The Children’s Safe Welcome Act will:
- Codify minimum child welfare protections such as health and safety standards, state licensing requirements, and the best interests of the child standard.
- Mandate child protection professionals at children’s first point of contact with the federal immigration system.
- Increase minimum health and safety standards for children and families in Customs and Border Protection facilities.
- Prohibit family separations, with extremely narrow exceptions only in cases where it is critical to protect the safety of the child.
- Prohibit the use of family detention facilities, without exception.
- Ensure all children are placed in a non-adversarial setting for their asylum case processing.
- Create a process for keeping families together by allowing unaccompanied children who arrive at the border in the care of grandparents, adult siblings, or aunts or uncles (non-parent/non-legal guardian family members) to stay together.

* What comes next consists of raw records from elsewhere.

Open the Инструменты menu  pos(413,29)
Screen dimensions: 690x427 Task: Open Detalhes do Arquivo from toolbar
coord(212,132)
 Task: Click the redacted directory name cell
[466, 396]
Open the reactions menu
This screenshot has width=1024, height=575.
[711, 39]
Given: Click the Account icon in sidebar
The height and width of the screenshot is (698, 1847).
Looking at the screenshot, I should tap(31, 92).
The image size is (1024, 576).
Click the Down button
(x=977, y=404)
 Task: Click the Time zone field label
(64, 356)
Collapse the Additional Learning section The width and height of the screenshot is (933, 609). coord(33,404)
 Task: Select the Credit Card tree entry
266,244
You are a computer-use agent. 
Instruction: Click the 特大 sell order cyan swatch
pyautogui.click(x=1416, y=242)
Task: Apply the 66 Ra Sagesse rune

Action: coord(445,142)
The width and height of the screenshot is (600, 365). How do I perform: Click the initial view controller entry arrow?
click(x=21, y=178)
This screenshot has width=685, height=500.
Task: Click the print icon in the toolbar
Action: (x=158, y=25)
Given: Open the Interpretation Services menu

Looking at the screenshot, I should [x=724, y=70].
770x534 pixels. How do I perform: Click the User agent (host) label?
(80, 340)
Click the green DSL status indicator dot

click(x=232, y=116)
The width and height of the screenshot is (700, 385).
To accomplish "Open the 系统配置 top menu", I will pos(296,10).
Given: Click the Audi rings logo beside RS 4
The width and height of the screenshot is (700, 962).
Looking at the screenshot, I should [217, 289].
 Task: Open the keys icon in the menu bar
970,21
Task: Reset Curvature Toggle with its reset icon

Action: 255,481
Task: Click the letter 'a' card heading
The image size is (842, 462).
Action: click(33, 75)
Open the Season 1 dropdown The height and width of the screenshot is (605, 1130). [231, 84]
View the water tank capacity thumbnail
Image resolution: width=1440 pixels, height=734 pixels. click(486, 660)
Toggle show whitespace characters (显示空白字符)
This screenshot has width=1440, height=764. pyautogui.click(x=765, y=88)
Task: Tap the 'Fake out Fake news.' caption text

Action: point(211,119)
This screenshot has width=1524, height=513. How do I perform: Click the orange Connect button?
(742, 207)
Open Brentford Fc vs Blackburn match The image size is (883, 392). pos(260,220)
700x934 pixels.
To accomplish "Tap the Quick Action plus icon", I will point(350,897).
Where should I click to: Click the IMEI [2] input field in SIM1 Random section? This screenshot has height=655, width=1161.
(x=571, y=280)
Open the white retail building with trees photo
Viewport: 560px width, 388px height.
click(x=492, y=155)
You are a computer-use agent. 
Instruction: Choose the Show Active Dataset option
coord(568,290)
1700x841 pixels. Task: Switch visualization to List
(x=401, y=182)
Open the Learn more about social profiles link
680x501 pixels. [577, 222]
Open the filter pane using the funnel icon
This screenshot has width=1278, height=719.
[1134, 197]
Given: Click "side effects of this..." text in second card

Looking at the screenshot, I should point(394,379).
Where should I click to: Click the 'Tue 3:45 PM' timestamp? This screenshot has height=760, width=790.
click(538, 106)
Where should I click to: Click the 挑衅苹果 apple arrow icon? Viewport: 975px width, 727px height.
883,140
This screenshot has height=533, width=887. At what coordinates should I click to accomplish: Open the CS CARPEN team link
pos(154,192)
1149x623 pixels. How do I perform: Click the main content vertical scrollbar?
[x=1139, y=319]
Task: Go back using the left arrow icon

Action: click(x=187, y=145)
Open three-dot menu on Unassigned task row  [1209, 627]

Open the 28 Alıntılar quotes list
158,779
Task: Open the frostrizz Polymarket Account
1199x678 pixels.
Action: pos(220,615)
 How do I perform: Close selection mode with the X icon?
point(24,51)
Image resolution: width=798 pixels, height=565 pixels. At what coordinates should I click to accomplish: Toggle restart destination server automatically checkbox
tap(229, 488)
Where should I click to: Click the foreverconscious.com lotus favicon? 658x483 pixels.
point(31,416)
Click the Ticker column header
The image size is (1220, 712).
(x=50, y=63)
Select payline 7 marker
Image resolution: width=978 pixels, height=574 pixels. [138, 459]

- Phase out large congregate care facilities and prioritizes family-based placements for unaccompanied children.
- Require children to be placed in the least restrictive environment and limits the placement of children in harmful restrictive facilities.
- Prioritize the swift release of unaccompanied children with disabilities and access to services in the community.
- Limit the use of influx facilities and prohibits the placement of unaccompanied children in influx facilities for more than 20 days.
- Guarantee legal representation for unaccompanied children at every stage of removal proceedings.
- Prohibit information sharing about unaccompanied children, with narrow exceptions.
- Replace the outdated and offensive word “alien” with “noncitizen” in federal statute.
- Establish an Ombudsperson to monitor and oversee compliance with this Act.
- Mandate access for members of Congress, accompanying staff, and credentialed press (without cameras) to visit federal immigration facilities.